FIGS. 6 and 7 are enlarged views of the interlocking engagement. In FIG. 6 the female groove 64 is shown inclined at an angle of 24 degrees. The particular angle is a matter of design and choice and could have some other value. Whatever degree of incline is chosen it is desirable that it be sufficiently steep to allow any water that may be present to drain or otherwise flow away from the groove.

The tongue or male member 63, as shown in FIG. 6, has its terminal or end portion 65 slightly inclined from portion 67. When the panels are in interlocking engagement portions 65 and 67 ease engagement with the groove 64 and the inclination further serves to permit drying of any water. In FIG. 7 the male and female members are shown in firm engagement. The actual male and female members could have other configurations as long as the panels are in interlocking engagement.

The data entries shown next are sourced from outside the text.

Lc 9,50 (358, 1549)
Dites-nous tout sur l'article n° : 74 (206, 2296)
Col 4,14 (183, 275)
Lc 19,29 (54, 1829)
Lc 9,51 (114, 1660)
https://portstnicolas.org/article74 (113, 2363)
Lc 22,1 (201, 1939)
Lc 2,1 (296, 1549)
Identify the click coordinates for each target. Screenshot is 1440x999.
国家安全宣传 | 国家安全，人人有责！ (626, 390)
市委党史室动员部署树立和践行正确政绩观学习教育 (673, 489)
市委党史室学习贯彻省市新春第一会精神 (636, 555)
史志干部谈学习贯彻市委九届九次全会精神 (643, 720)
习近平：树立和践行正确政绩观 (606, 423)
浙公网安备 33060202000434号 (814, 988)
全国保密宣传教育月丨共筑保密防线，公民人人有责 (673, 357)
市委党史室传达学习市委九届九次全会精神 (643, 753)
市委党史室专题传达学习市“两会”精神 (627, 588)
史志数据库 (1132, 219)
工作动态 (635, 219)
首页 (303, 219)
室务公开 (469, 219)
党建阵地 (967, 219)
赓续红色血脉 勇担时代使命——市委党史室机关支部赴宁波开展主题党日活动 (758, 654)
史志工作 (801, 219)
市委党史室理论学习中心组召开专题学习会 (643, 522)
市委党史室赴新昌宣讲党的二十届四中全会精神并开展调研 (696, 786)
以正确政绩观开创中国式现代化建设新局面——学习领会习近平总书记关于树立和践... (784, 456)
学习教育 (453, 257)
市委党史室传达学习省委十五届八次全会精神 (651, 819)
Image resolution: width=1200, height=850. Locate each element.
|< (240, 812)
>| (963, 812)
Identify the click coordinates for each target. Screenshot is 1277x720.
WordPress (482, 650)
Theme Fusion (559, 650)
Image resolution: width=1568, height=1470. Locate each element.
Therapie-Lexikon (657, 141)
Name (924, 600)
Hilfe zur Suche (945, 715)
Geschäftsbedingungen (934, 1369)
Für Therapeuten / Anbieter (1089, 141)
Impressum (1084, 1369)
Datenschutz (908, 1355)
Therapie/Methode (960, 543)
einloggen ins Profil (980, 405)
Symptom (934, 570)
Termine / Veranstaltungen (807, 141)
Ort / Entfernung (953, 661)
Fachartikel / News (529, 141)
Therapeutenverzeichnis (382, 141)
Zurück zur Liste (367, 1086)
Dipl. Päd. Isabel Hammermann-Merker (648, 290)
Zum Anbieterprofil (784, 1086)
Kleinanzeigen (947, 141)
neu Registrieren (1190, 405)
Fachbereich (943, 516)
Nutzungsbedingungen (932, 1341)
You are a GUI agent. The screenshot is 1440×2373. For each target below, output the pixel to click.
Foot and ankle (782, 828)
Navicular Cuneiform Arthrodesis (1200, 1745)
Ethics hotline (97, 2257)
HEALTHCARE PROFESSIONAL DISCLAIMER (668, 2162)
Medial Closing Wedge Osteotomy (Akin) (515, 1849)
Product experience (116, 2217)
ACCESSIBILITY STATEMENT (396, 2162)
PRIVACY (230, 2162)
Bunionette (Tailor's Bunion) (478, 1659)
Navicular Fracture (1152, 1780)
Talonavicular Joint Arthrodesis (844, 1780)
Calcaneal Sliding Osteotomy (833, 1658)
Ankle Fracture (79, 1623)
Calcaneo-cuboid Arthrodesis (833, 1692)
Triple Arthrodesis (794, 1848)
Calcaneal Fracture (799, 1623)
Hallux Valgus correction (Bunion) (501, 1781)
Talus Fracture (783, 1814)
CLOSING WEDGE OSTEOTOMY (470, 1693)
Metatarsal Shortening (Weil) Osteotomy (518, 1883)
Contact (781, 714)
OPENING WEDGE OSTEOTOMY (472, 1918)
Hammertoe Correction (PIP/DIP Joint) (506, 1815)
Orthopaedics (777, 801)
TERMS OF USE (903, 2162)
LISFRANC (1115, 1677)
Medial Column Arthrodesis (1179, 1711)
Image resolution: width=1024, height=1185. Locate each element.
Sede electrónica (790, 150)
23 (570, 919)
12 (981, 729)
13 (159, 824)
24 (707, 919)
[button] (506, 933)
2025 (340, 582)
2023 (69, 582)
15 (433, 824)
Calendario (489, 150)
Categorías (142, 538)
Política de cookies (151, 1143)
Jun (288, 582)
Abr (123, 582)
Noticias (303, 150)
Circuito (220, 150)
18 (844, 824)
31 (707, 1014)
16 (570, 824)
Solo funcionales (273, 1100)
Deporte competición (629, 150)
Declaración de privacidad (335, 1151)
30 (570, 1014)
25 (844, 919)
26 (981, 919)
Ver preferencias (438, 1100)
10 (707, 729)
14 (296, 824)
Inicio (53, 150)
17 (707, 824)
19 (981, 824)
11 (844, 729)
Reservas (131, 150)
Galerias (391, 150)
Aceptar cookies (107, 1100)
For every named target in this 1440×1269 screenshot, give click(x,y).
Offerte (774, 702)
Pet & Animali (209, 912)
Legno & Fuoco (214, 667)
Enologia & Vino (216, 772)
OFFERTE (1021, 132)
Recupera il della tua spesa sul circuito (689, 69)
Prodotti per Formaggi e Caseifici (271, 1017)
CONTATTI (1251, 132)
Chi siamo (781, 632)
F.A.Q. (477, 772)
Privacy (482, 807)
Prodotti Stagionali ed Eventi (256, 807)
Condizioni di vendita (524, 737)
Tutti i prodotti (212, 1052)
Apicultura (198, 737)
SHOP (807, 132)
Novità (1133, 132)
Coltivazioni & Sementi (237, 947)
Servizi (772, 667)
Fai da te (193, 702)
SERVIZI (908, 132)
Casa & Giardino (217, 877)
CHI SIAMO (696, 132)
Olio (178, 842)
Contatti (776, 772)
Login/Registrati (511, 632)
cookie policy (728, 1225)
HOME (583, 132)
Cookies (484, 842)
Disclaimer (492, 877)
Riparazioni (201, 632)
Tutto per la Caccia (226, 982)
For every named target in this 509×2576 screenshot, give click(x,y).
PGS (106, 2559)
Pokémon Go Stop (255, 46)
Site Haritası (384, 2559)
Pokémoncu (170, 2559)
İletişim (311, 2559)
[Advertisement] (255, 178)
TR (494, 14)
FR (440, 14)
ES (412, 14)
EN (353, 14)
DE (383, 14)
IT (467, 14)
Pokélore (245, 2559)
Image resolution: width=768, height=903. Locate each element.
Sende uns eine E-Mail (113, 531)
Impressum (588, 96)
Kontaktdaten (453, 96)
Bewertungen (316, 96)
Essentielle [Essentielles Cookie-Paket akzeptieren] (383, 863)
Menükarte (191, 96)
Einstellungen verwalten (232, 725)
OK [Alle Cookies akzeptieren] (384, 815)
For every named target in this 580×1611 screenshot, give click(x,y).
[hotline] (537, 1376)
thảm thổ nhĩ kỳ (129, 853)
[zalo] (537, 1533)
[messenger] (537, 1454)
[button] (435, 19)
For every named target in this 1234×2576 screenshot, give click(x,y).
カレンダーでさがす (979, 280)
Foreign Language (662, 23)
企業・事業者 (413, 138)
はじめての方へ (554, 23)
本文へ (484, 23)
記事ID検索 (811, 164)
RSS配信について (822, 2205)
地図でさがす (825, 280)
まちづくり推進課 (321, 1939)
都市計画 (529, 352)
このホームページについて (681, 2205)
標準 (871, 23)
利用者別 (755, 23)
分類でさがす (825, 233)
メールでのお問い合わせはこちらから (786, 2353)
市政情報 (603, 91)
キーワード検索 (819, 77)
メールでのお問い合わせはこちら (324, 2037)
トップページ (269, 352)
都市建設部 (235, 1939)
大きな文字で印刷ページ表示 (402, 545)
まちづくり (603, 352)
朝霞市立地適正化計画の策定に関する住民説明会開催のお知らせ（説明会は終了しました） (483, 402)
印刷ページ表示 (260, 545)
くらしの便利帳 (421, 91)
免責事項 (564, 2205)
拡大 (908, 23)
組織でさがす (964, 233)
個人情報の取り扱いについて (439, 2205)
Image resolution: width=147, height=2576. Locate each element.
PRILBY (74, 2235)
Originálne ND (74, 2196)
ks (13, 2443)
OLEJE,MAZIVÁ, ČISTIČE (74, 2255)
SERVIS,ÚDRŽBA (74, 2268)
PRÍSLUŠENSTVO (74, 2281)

In FIG. 6 the right edge of the panel has a flange 66 which extends the length of the panel to permit screws such as 68 to fasten the panel to the roof. As shown in FIG. 7 such a fastener would be hidden from view in a completed installation. Such a secret fix adds to the aesthetic appearance, as well as avoiding the ingress of water or other fluids that exposed fasteners are subjected to thus enhancing the life of the panel and the roof. The screws pass through prepunched oval holes which permit thermal movement of the panel

FIG. 8 is a profile view of a panel with the edge rib 89 on the left edge and tongue on the right edge. Two steps 82, 84 are shown although the number of steps in this trapezoidal configuration are subject to choice. Channels 85 are between adjacent steps and the edge rib. Stiffening ribs 83 on the steps increase the rigidity of the panel, an important feature when people need to walk on the panel surfaces. The channels are shown with sloping sides meeting at a bottomed portion. Indentations 86 serve as shadow lines to give a uniform appearance to the panel. When viewing panels at a completed installation this uniformity provides a pleasing overall appearance. The channel can take various forms and is not limited to that shown in FIG. 8. As the function of the channel is to carry rain water or other debris then other channel shapes can perform this function. At edge rib 89 a water groove 87 runs the length of the panel. Capillary action is eliminated by the groove.

A primary advantage of the invention is the provision of a multiple stepped tile panel with tongue and groove engagement, the multiple steps arranged in a longitudinal direction and thus making a hidden securing flange possible such engagement has not been possible and thus stepped panels were screwed or otherwise fastened through the panel surface. According to the invention hidden fasteners can now be used with stepped panels, a particularly useful feature when employing a plurality of steps.

The narrow width of the panel offers additional advantages. With a narrow width little waste occurs in complicated roof designs. Because the edge rib is relatively narrow there is less overlap with additional savings in material.

The narrow panel also limits the uplift from winds. This follows from the fact that screwing or fastening occurs at the edge securing flange of the panel, thus resulting in a narrow span. Wind uplift force applied to fastenings of each panel are limited. This narrowed span also reduces the tendency for the panel to be deflected. Pull out and tearing of the panels is reduced as the resistance to wind lift is increased.

Still another advantage is that panels can be cut diagonally and the diagonally cut portions used at other roof locations. This results from the fact that because the panel is narrow the cut portion will likely include both male and female members. The wider panels of the prior art when cut diagonally are not as readily reusable.

The panels of the invention can be a commodity product with a predetermined length and width permitting inventories to be kept closer to the customer and can be distributed through existing building material marketing channels. The sheet metal panel can be precoated in various colors to coordinate the roof color with that of the building or surroundings.